On Julie Nolke.

"Do you want the good news or the bad news?"
If someone were to ask us about something good to have happened this year, it would definitely be our discovery of pandemic comedy gold, Julie Nolke.
We all recognize her because of her YouTube solos on life during the pandemic, but those videos don't even begin to encompass the full extent of her talent, promise and potential as an artist, or even as a female influencer.
Around the time when each of us had just begun to grapple with 'new normals' in every aspect of our lives, Nolke created a now-famous, viral video explaining the pandemic to her past-self.
Lured at first by the promising title of her video, we began to play her sketch.
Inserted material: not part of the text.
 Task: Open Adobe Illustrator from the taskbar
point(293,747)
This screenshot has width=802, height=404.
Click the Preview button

Despite having some trepidation (because isn't that the feeling with which we approached everything this year?), we still remember silently hoping that Nolke would somehow become a voice for all that we were thinking and feeling at that moment. It is because she succeeded so well in this that we all breathed sighs of relief, broke into laughter, and went on to share it with the people we knew best. She was going through exactly the same thing as us. And that sense of connection felt like good news.
But Nolke did not stop there. She took on the role of a leader when she pointed out her own privilege to her past-self even as the Black Lives Matter movement raged on outside. She conjured a perpetually-drunk 'Mirror Julie' to give herself beautifully worded, sensitive and well thought out advice on why one need not actually strive for higher-than-normal productivity during a quarantine; as nearly everyone had come to somehow expect from themselves. Just like Mirror Nolke unexpectedly turned out to be just the friend that Real Julie needed, Nolke too ended up being the friend who turned up to say exactly what each of us needed.
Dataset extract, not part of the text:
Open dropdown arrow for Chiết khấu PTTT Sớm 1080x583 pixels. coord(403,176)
In her comedy, Nolke routinely and expertly deals with a range of tough themes including anxiety, frustration, social pressure, insecurity, fads, the perils of social media, and political correctness. Nolke even redirects attention to her situation of suddenly finding a several millions-strong audience when Mirror Julie chastises Real Julie on "not giving her credit" for her growing success and popularity. She gets Mirror Julie laughing at the idea of Real Julie having a boyfriend, only to also show the different ways in which Mirror Julie is uncannily knowing, in the way that drunk and eccentric people can be sometimes. We watch the Real Julie struggling to have a conversation with a person of color. Then, in another video, we find Real Julie in an empty kitchen, giving in to a need to conform to current social standards of health and fitness when she puts herself on a juice cleanse, only to react in all the ways that so many of us probably would.
The point was that she was often alone in the private setting of her home with no one to see what she was doing, and yet she too was somehow dogged by social pressures like we were. And it would have felt all the more exhausting had Nolke not simply shown up to make us laugh at the sheer absurdity of it all.
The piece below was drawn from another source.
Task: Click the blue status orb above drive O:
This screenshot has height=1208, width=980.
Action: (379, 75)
There was so much that was clearly bad which was going on in the world, but Nolke is notable for thankfully doing her bit to highlight the bad that was happening in the name of the good, i.e. toxic positivity, quarantine-edition.
Nolke is expert, but relatable. She is candid, but unique and refreshing in the treatment of her themes.
On combing through Nolke's work, one can see that several years of artistry, comedy and acting went into making Nolke an "overnight success."
She was funny, a good actor, a thinker, and an aware citizen long before the pandemic struck the world.